The Los Angeles Lakers caused one of the biggest regular season upsets in history by beating the Golden State Warriors, but as tempting as it is to try and find some new, secret weakness with this record breaking Warriors team, it’s probably more a case of being “one of those games”.
The Warriors shot 13.3% from beyond the arc in the 112-95 loss, which didn’t stop them from hurling 30 three-point attempts in this game. They didn’t change anything because shots weren’t dropping or the Lakers did a better job than most in staying with the Warriors on some of these usually open shots. This is how the Warriors play and win. But when Stephen Curry and Klay Thompson combined to shoot just 1-of-18 from three-point range, it’s difficult getting anything done.
While the media tried to spin this game as some passing of the torch moment between Kobe Bryant and Curry, the torch hasn’t been in Bryant’s hand for a number of years, and he had very little to do with the win. He’s playing badly with a badly hurting shoulder. He shot just 4-of-14 from the field to score 12 points. The energy and scoring of the Jordan Clarkson and D’Angelo Russell backcourt, combining to score 46 points, while Russell also added 5 assists and 4 steals, had a lot more to do with the win.
The Warriors looked like a team that didn’t really lose any sleep about the Lakers and maybe approached this game a little bit carelessly. It’s happened to them before in this season, and it’s probably impossible to avoid when you win so much and it’s such a long season. The Warriors have gotten away with some close ones over the last two weeks, with officials also helping out a little bit, as it usually goes with championship bound teams. Is there some slippage in the focus and drive, which also helped them pick up 20 turnovers? We need to see consecutive losses before determining that.
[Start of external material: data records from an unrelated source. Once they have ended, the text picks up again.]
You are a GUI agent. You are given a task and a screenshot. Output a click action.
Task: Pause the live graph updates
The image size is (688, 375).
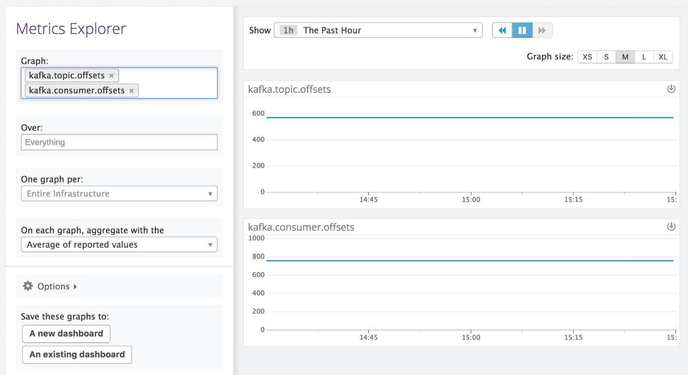[522, 31]
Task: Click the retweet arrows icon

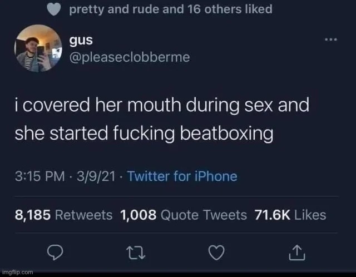Action: pyautogui.click(x=136, y=253)
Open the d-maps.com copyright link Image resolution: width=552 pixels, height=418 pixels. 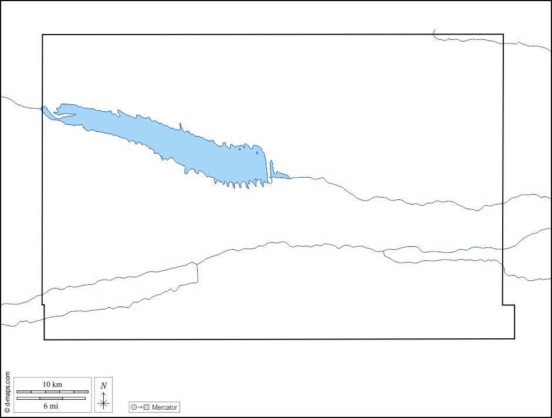pos(7,389)
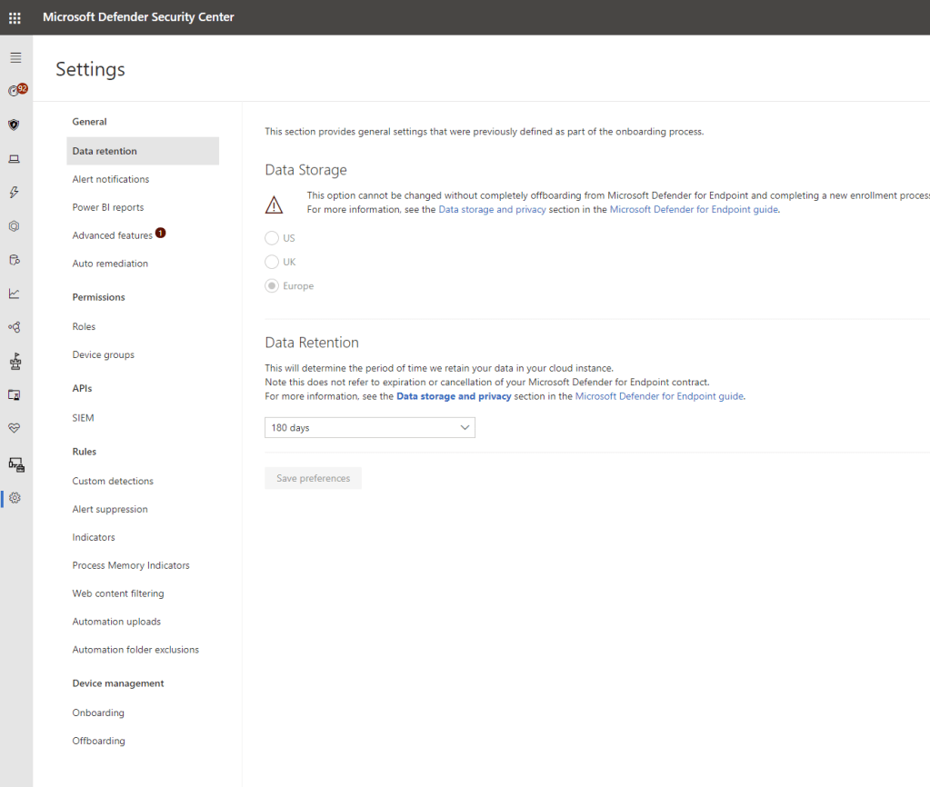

But what can be learned from the Warriors losing? It’s usually big. If they lose, it often comes with falling apart. The shots don’t fall, and they keep on shooting. Bad shooting days for this team can turn into ugly losses, but it’s so rare to see them struggle to make open shots. Yes, the Lakers were aggressive in a way that might have slightly surprised the Warriors, but this isn’t a team that beats and bullies teams off the floor. While there’s always the need to dig deep and try to find one big reason for everything, sometimes it’s pretty simple: They didn’t make shots, and lost focus quickly. Maybe it says something about their seriousness and preparation when heading into certain games, but after every loss this season they came back firing on all cylinders.
This is a team that shoots 41.2% from beyond the arc. In their six losses this season, they’ve shot 40% from three just once. Their shooting in losses in 30.4%, but only in the loss to the Lakers (4-for-30 from beyond the arc) and one other loss did they shoot a really bad, sub 30% from three. Stephen Curry averages the same points in losses and wins, but his three point shooting falls from 46.8% in wins to 37.3% in losses. When you take nearly 12 three pointers a game, suddenly that kind of drop to still a very good number might mean something.
But trying to take a broad look at the few moments in which the Warriors were beaten this season, it’s hard to find a connection. The interesting thing is that none of these losses have come against their contending teams, which is quite different from the Chicago Bulls in 72-10, who usually lost their games (often in very close contests) to teams they were in direct competition with for the title or the Eastern crown. With just one single-digit loss this season, the one thing we can say with some certainty about Warriors losses, is that when it rains, it pours down on them, although it never seems to have a lasting effect.